INFORMATION PROVIDED:
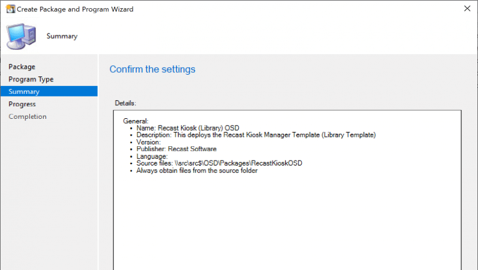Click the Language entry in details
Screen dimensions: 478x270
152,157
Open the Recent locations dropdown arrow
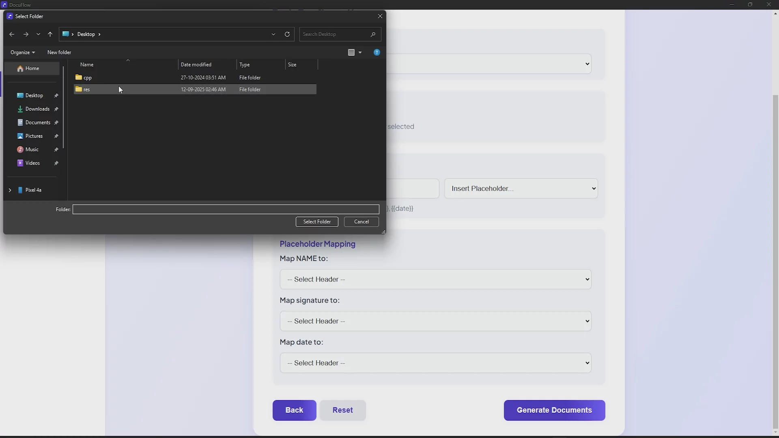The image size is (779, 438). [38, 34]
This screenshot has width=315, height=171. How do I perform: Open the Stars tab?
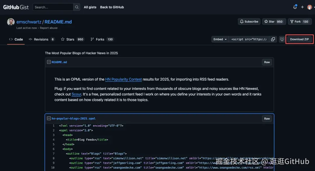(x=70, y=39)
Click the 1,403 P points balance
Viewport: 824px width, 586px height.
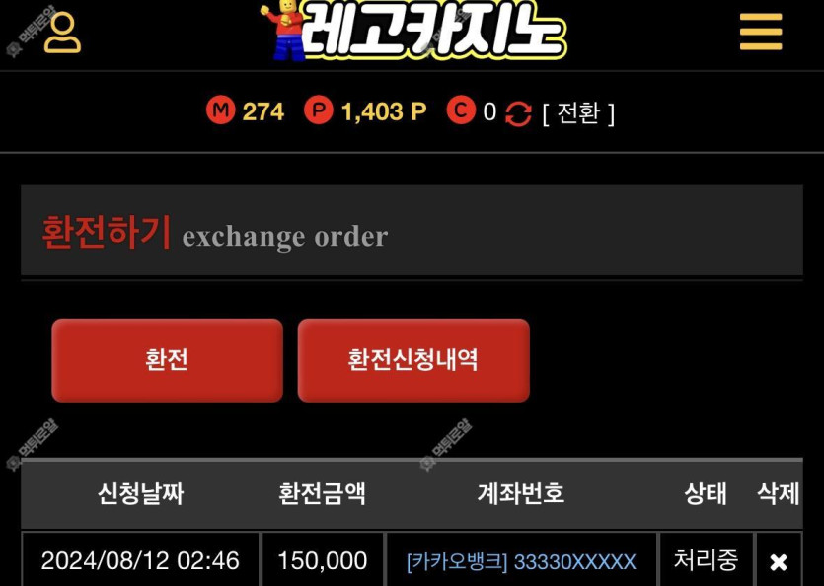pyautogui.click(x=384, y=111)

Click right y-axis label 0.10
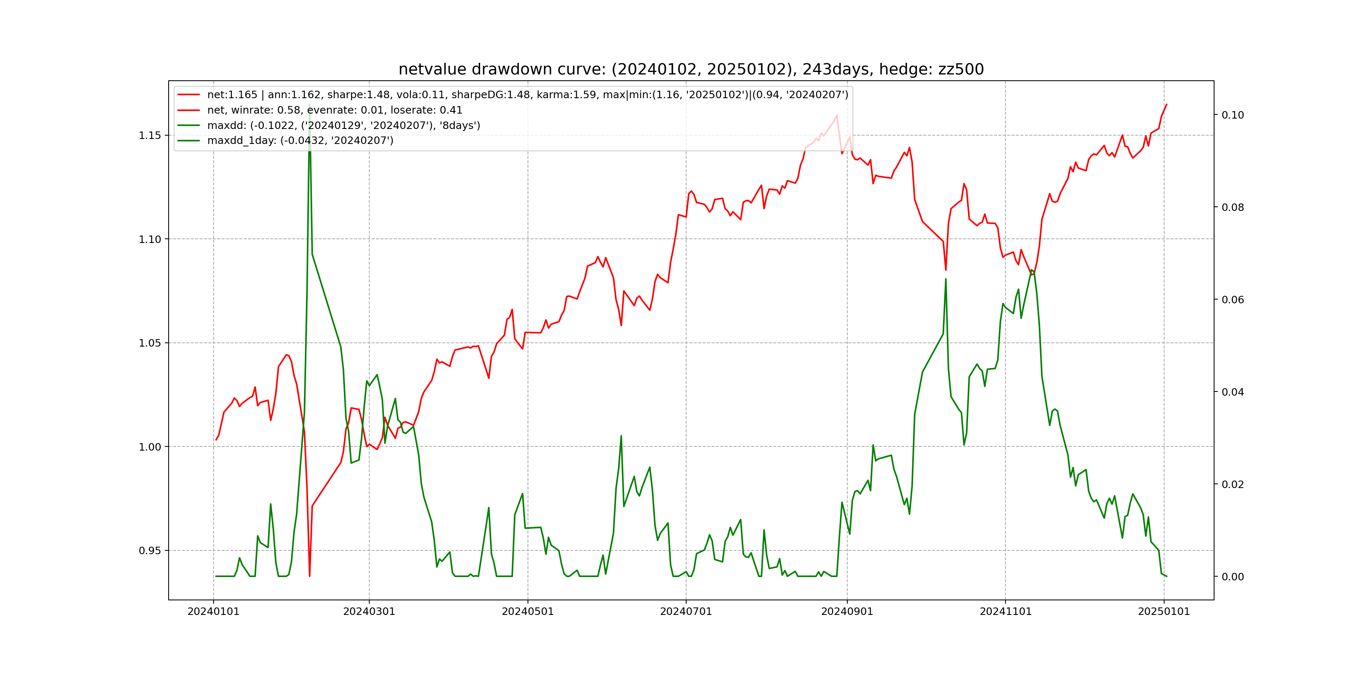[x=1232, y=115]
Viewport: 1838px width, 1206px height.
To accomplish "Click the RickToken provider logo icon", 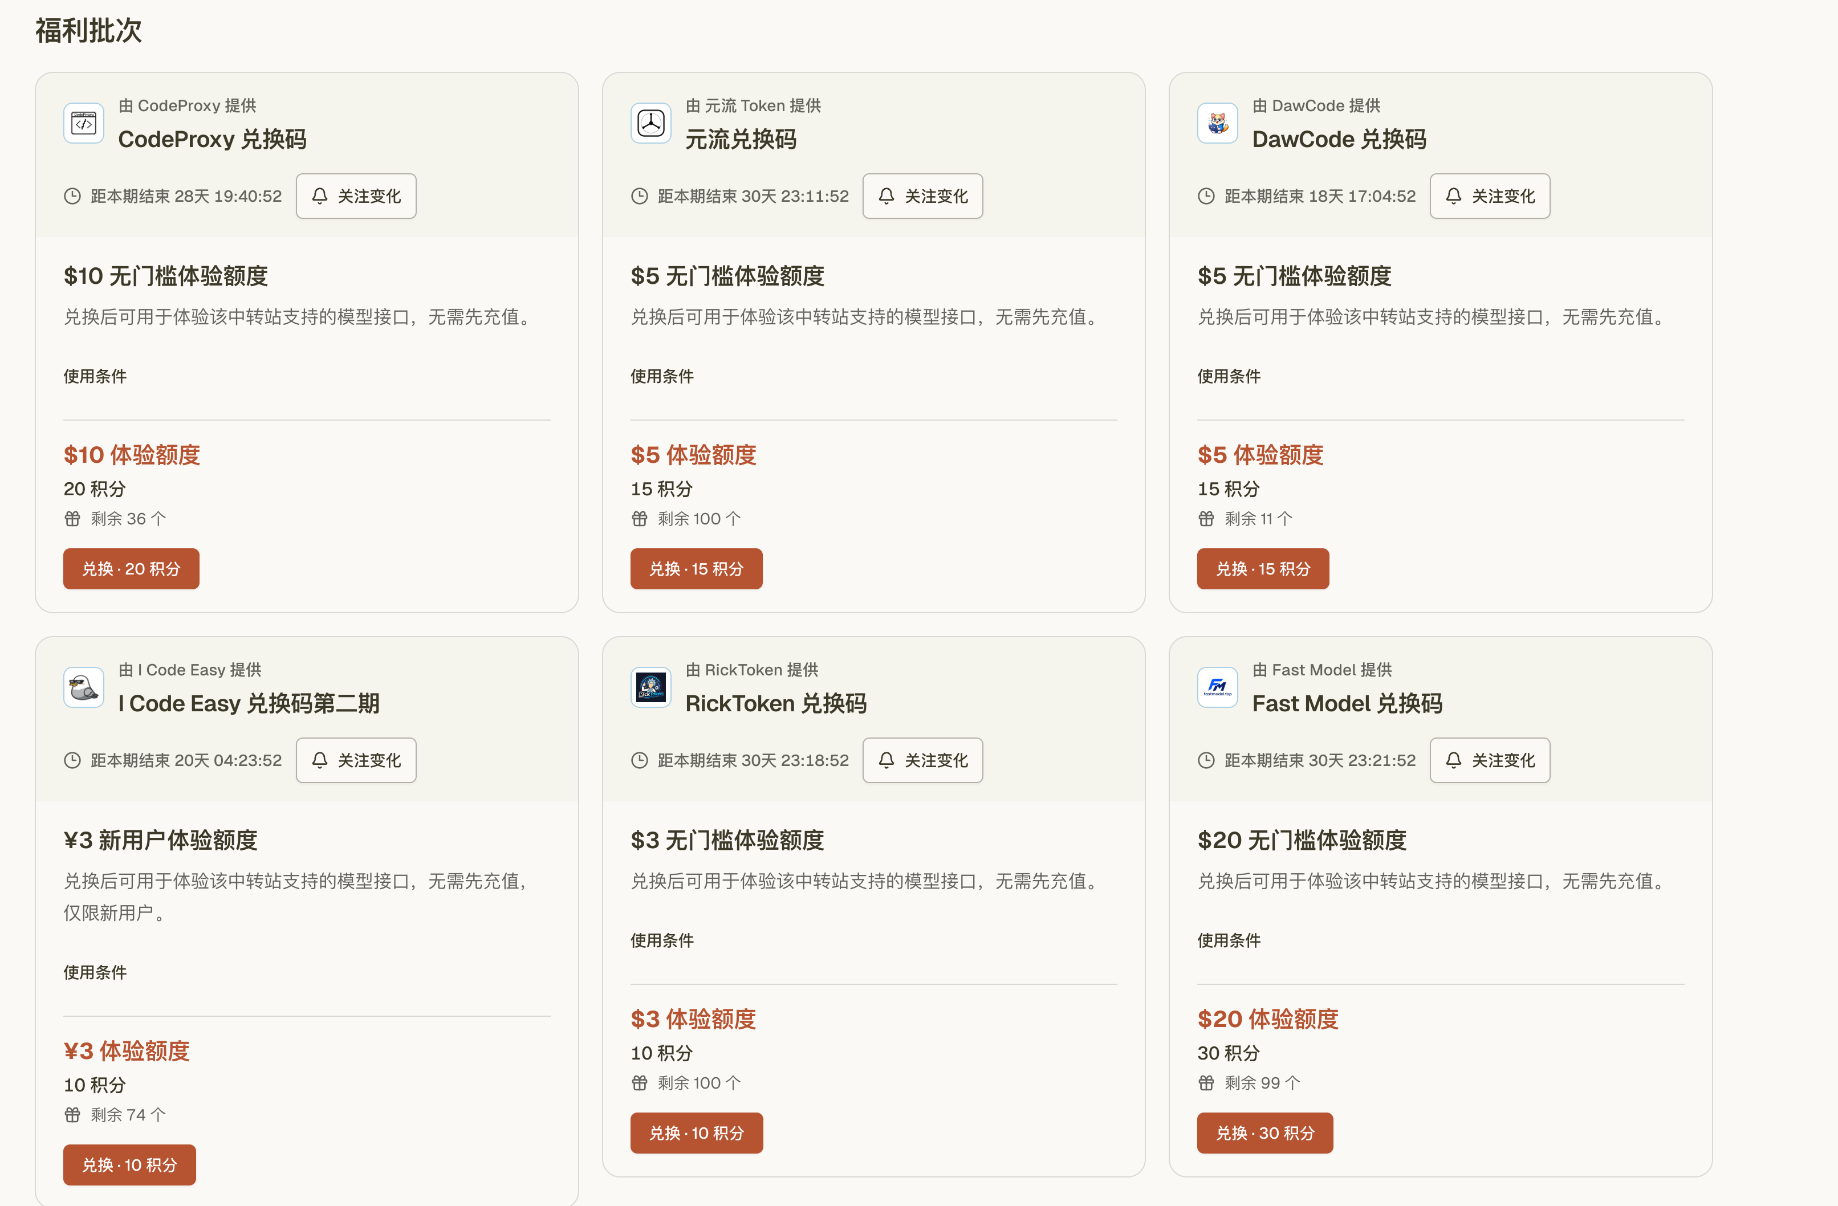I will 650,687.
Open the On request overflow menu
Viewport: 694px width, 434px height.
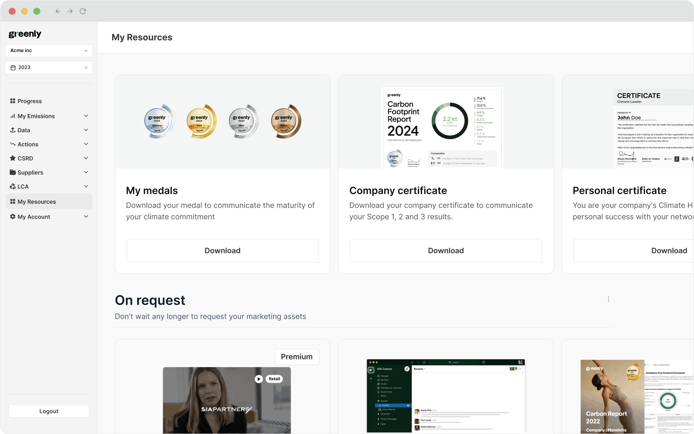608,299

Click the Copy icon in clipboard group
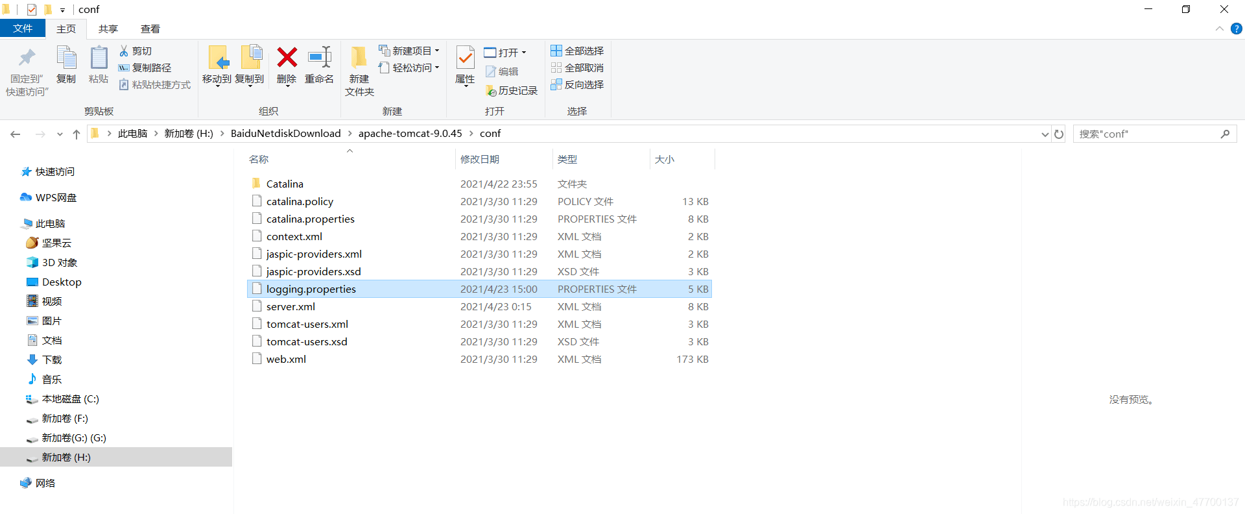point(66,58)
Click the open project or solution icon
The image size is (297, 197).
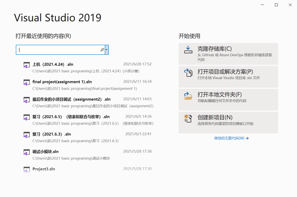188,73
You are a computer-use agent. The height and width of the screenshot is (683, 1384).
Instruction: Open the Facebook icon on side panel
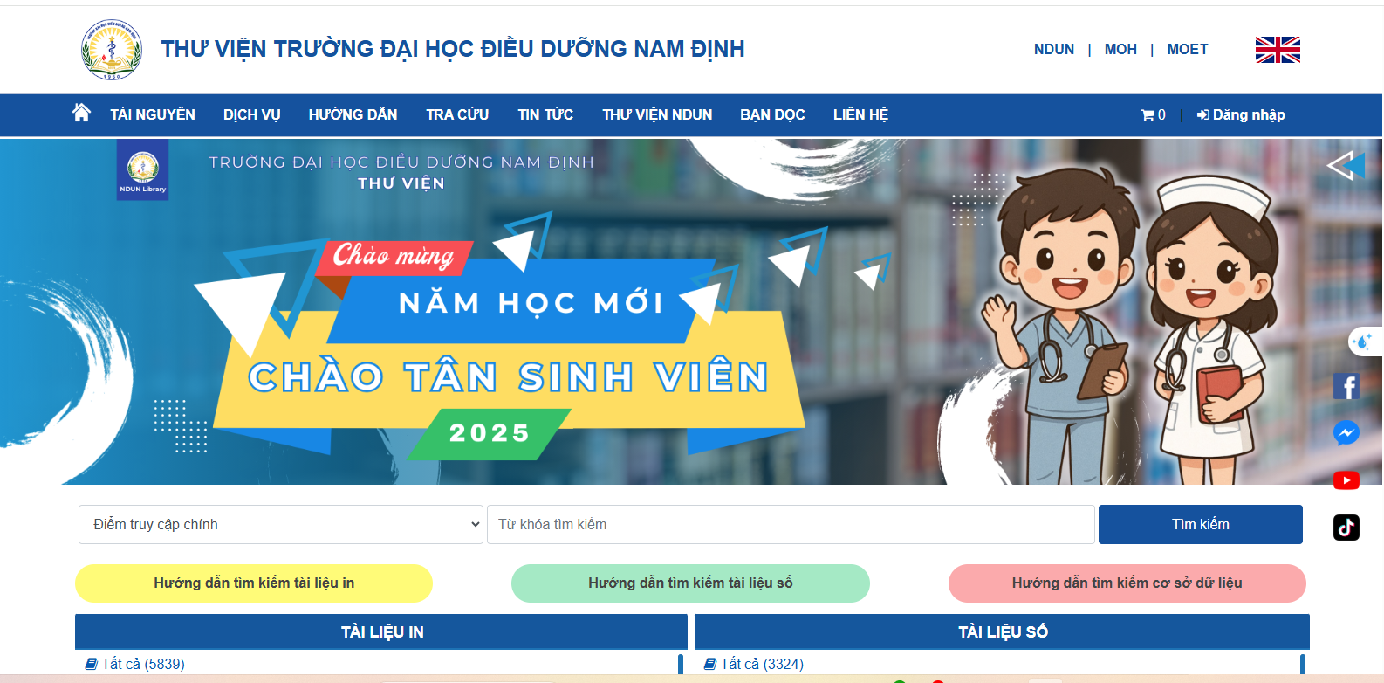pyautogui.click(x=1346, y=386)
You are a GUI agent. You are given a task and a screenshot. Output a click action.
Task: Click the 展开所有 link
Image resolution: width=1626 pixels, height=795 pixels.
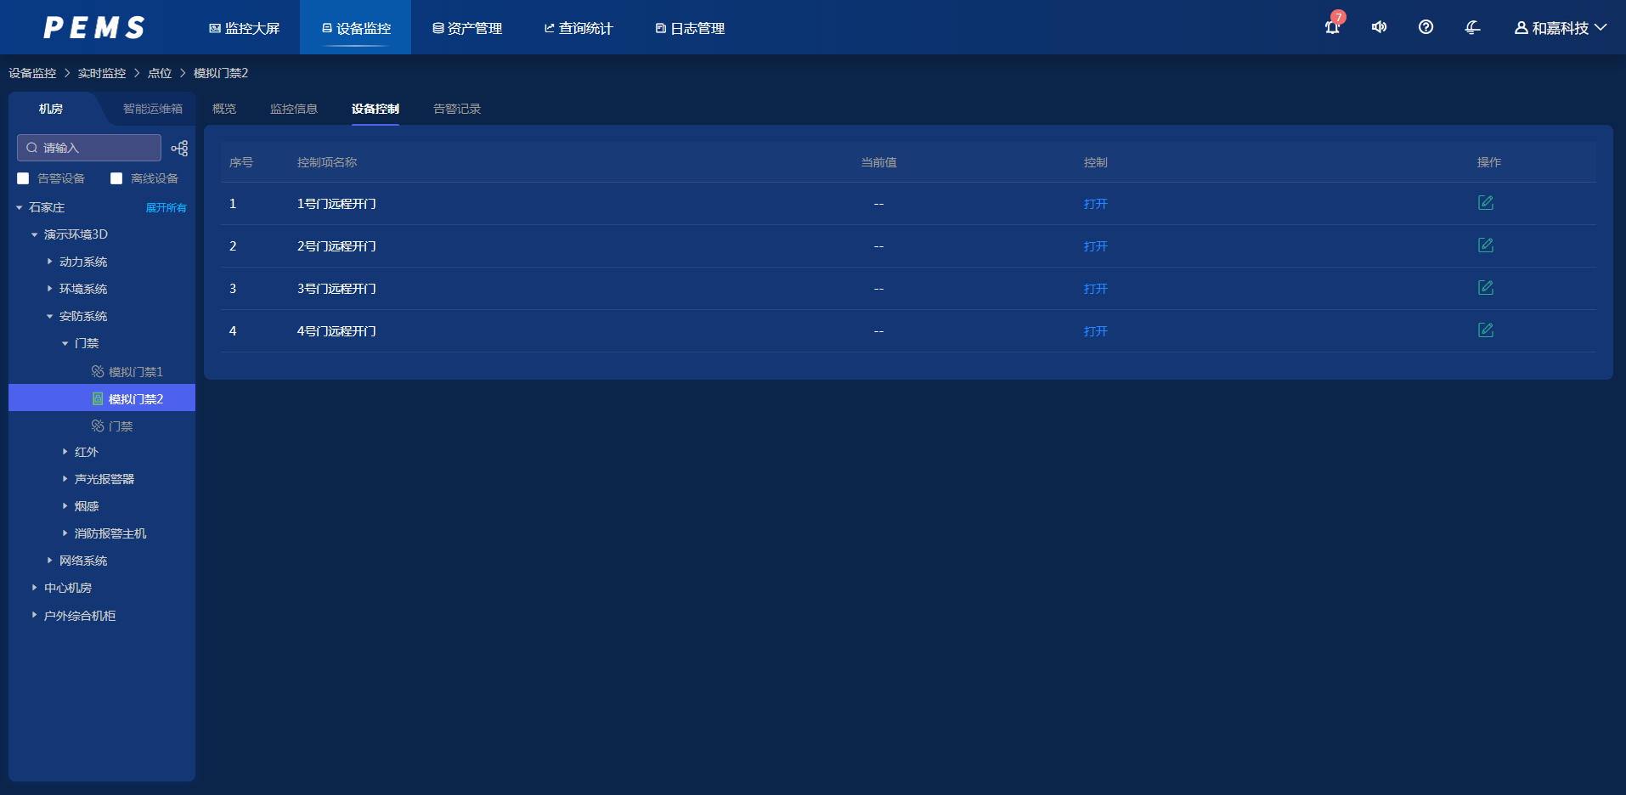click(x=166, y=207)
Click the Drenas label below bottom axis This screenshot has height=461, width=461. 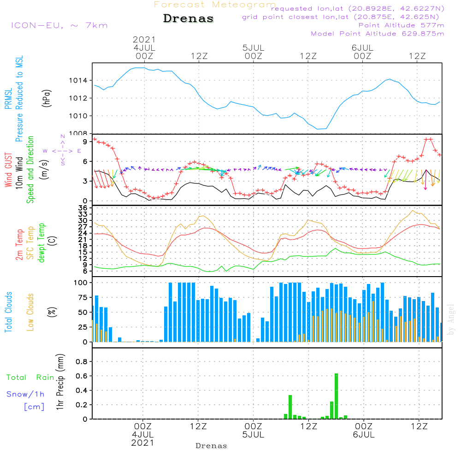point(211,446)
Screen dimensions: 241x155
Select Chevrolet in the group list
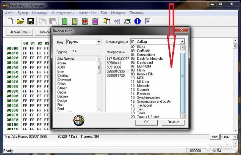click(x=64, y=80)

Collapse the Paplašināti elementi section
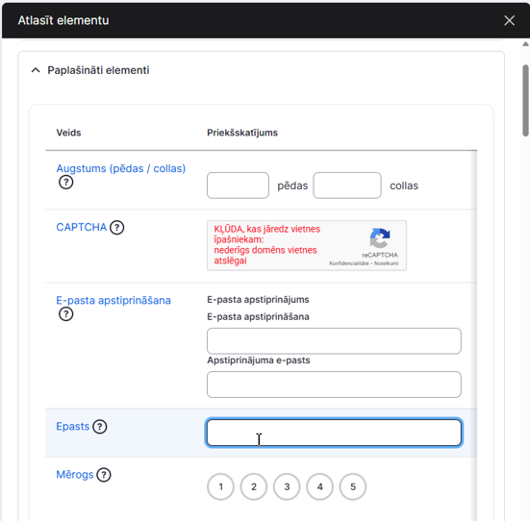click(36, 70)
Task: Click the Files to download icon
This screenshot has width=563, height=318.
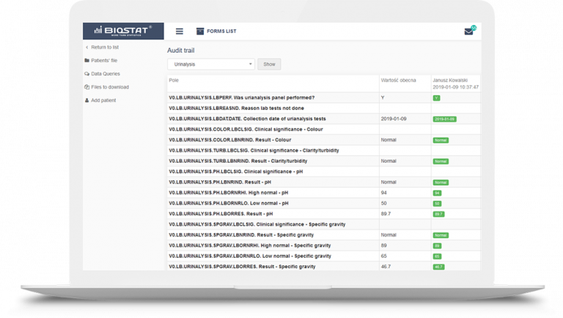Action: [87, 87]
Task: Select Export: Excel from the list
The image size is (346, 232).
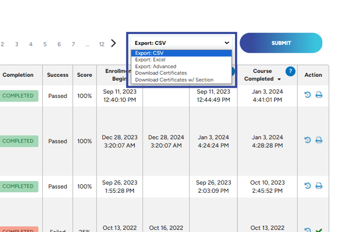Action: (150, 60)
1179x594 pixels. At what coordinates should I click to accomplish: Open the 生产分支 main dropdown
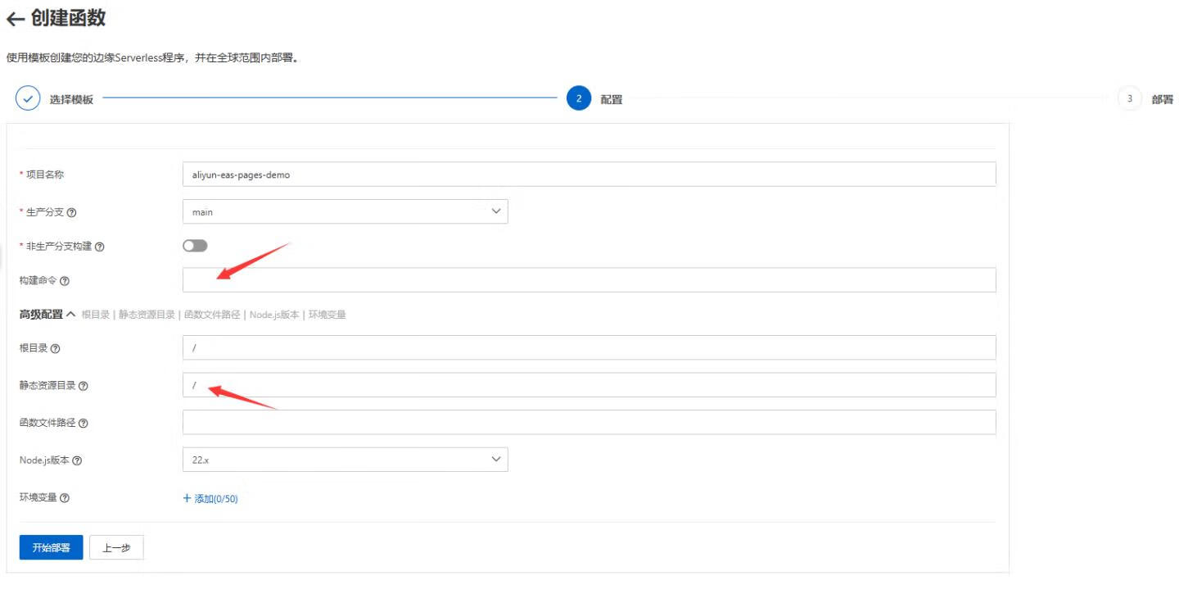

INSTRUCTIONS FOR THE TASK: Rewrite the entries from the line with "Screen dimensions: 241x155" up to and including the line with "Action: [87, 87]", swapping "section" for "panel" and changing nothing else. Return only those lines, without the pictures.

RESULT OF THE TASK:
Screen dimensions: 241x155
Select Chevrolet in the group list
click(x=64, y=80)

Collapse the Paplašināti elementi panel
click(36, 70)
Task: Click the Files to download icon
This screenshot has width=563, height=318.
Action: [87, 87]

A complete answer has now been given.